* [DOCUMENT EXTRACT]:
================================
Laura Elizabeth Duffy (born 1962) is an American lawyer and judge who serves on the San Diego County Superior Court and served as the United States Attorney for the Southern District of California from 2010 to 2017.

== Early life and education ==
Born in Des Moines, Iowa, Duffy attended Northwest Missouri State University and the University of Iowa before graduating from Iowa State University with a Bachelor of Science degree. She earned her Juris Doctor from Creighton University School of Law in Omaha, Nebraska. As a law student at Creighton, she worked as a law clerk in the Douglas County, Nebraska Public Defender's Office.

== Professional career ==
Duffy joined the Criminal Division of the U.S. Department of Justice as a trial attorney in 1993, working first for the Money Laundering Section and then for the Narcotics and Dangerous Drug Section. In 1997, she moved to the U.S. Attorney’s Office for the Southern District of California, with the rank of Assistant United States Attorney. There, she served in the Narcotics Enforcement Section until being promoted in 2007 to the position of Deputy Chief of the General Crimes Section. She is best known for her prosecution of members of the Arellano-Felix drug cartel.
================================
* [EXERCISE DATA]:
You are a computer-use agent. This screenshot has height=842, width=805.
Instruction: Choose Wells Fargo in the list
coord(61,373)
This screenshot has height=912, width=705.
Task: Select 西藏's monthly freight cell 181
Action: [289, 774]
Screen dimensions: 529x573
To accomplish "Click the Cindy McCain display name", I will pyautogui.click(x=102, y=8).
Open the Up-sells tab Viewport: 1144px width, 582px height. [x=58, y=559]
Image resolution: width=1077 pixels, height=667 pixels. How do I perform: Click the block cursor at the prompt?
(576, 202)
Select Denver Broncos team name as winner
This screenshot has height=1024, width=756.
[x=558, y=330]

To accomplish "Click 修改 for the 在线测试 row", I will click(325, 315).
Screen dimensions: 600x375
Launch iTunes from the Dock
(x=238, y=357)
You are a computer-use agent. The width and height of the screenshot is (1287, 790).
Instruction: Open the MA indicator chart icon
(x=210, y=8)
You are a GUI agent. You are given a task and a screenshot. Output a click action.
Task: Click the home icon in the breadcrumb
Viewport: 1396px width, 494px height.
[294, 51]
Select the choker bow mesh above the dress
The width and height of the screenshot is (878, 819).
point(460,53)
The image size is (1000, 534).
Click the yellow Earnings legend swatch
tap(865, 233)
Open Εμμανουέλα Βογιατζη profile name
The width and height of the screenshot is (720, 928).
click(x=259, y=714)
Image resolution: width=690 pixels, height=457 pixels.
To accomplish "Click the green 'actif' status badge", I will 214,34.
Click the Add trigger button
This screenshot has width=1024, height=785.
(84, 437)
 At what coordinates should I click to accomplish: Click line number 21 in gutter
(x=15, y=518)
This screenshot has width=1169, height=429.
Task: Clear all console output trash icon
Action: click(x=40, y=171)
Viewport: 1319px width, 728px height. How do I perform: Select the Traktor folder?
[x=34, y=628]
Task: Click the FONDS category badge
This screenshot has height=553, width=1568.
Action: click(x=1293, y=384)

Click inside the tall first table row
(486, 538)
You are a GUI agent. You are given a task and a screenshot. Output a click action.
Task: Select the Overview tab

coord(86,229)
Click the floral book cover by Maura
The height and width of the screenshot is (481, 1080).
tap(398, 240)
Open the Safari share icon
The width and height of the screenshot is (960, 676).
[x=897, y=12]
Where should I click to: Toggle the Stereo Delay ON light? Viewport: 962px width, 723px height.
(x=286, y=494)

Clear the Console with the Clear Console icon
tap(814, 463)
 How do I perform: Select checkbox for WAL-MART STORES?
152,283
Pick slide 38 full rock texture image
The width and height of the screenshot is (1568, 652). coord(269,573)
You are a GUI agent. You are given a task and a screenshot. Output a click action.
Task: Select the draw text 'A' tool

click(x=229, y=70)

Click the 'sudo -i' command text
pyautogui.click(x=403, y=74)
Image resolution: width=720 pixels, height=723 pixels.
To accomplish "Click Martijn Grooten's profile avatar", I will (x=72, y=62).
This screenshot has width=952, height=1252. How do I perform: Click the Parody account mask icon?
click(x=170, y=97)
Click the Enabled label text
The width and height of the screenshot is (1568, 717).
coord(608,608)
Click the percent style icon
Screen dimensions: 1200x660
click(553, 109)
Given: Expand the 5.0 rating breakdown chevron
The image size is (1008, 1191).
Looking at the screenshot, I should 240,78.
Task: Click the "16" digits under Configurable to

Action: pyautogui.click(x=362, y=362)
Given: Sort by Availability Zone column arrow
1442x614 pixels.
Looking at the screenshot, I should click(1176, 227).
================================
* [PROBLEM A]: Retype the passage from the biography of Laura Elizabeth Duffy word for word, starting at "Laura Elizabeth Duffy" and ending at "Public Defender's Office.".
* [PROBLEM B]: According to the biography of Laura Elizabeth Duffy, in what year did she move to the U.S. Attorney's Office for the Southern District of California?
* [PROBLEM C]: Carry on the biography of Laura Elizabeth Duffy from its final sentence.

* [TASK RESULT A]:
Laura Elizabeth Duffy (born 1962) is an American lawyer and judge who serves on the San Diego County Superior Court and served as the United States Attorney for the Southern District of California from 2010 to 2017.

== Early life and education ==
Born in Des Moines, Iowa, Duffy attended Northwest Missouri State University and the University of Iowa before graduating from Iowa State University with a Bachelor of Science degree. She earned her Juris Doctor from Creighton University School of Law in Omaha, Nebraska. As a law student at Creighton, she worked as a law clerk in the Douglas County, Nebraska Public Defender's Office.

* [TASK RESULT B]: 1997

* [TASK RESULT C]:
On February 24, 2010, Duffy was nominated by President Barack Obama to serve as U.S. Attorney for the Southern District, which covers San Diego and Imperial counties. The Senate Judiciary Committee approved her nomination unanimously on May 27, 2010; she gained unanimous approval from the full Senate the following day.

In October 2011, she joined with the three other U.S. Attorneys from California to announce a controversial crackdown on medical marijuana dispensaries, which are permitted under California state law but not under federal law.

In December 2016, she was appointed to San Diego County Superior Court by then-Governor Jerry Brown.

== Personal ==
Duffy is a lesbian; she is married to Keri Davis, with whom she has one child. At the time of her appointment she was one of four openly LGBT U.S. Attorneys, alongside Jenny Durkan of the Western District of Washington, Anne Tompkins of the Western District of North Carolina, and Robert L. Pitman of the Western District of Texas.